What to produce –
The answer is the line containing "At what coordinates" plus every line after it to the end of the material, retyped exactly and without the pictures.

Provided entries –

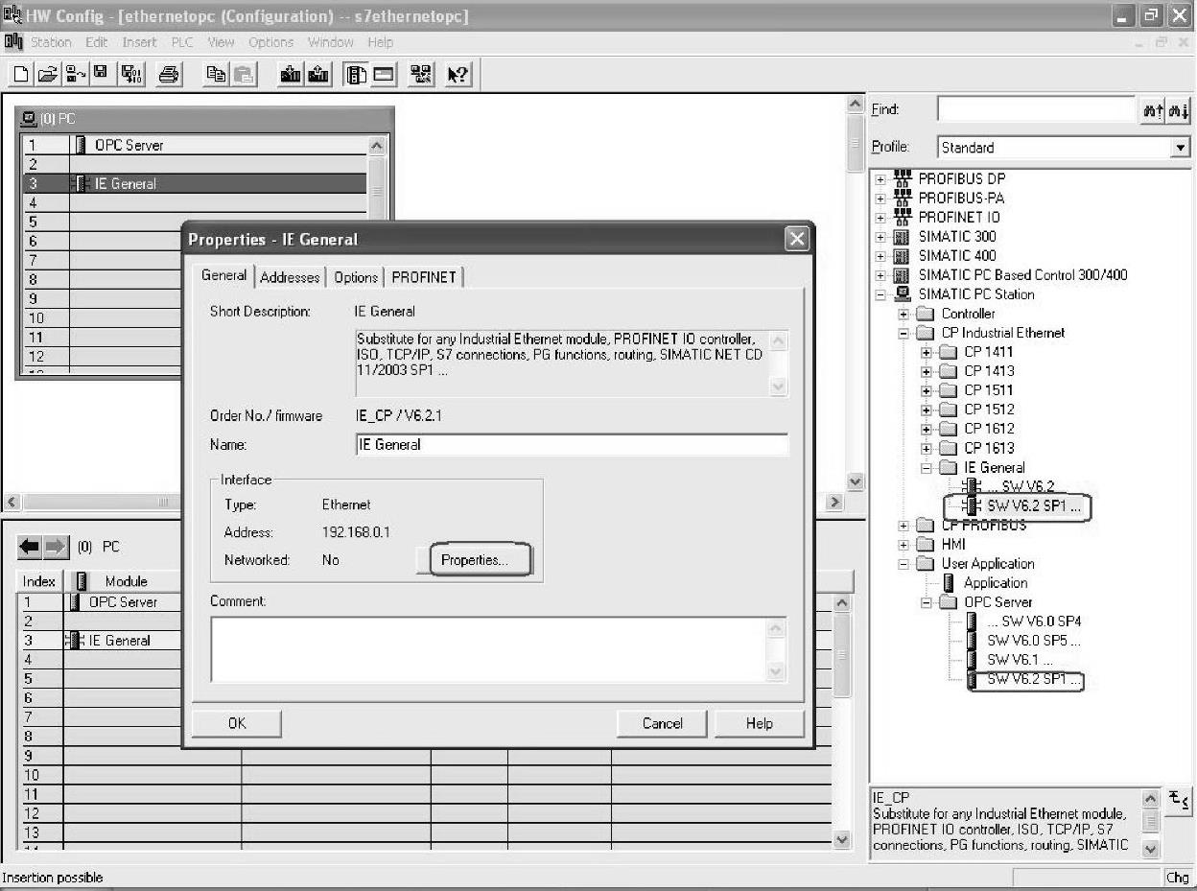Image resolution: width=1197 pixels, height=891 pixels.
Task: Expand the CP 1613 folder
Action: point(926,448)
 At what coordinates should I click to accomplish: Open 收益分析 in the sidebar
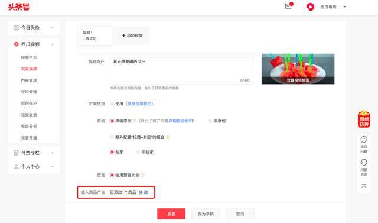tap(29, 126)
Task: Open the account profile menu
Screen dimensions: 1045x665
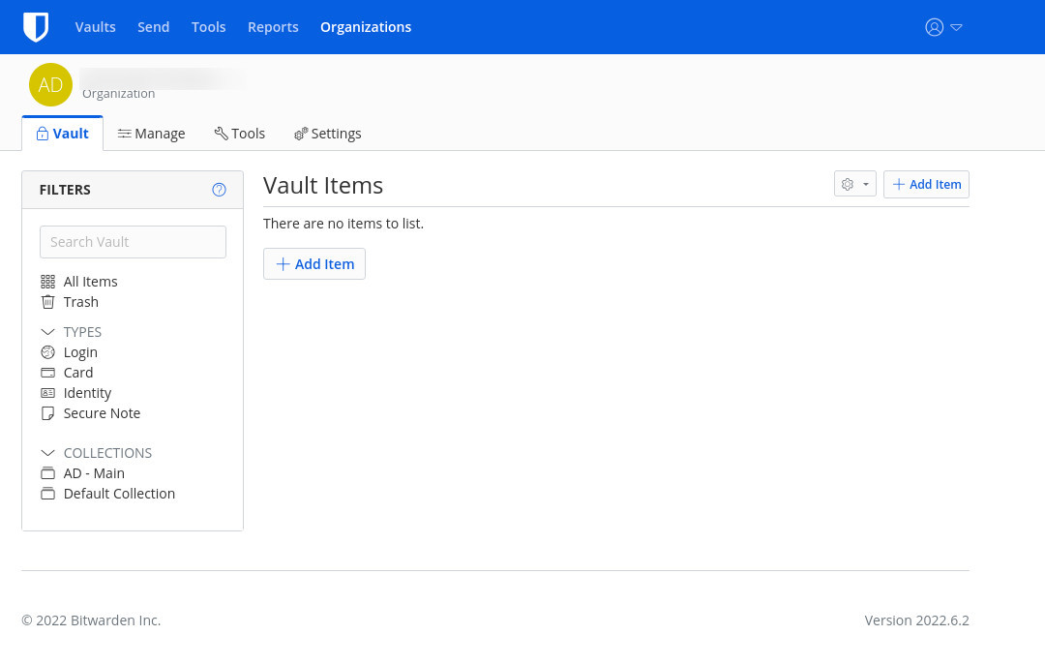Action: click(943, 27)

Reply to the task –
 At what coordinates should I click to accomplish: Open 收益分析 in the sidebar
tap(29, 126)
Task: Open the account profile menu
Screen dimensions: 1045x665
Action: click(943, 27)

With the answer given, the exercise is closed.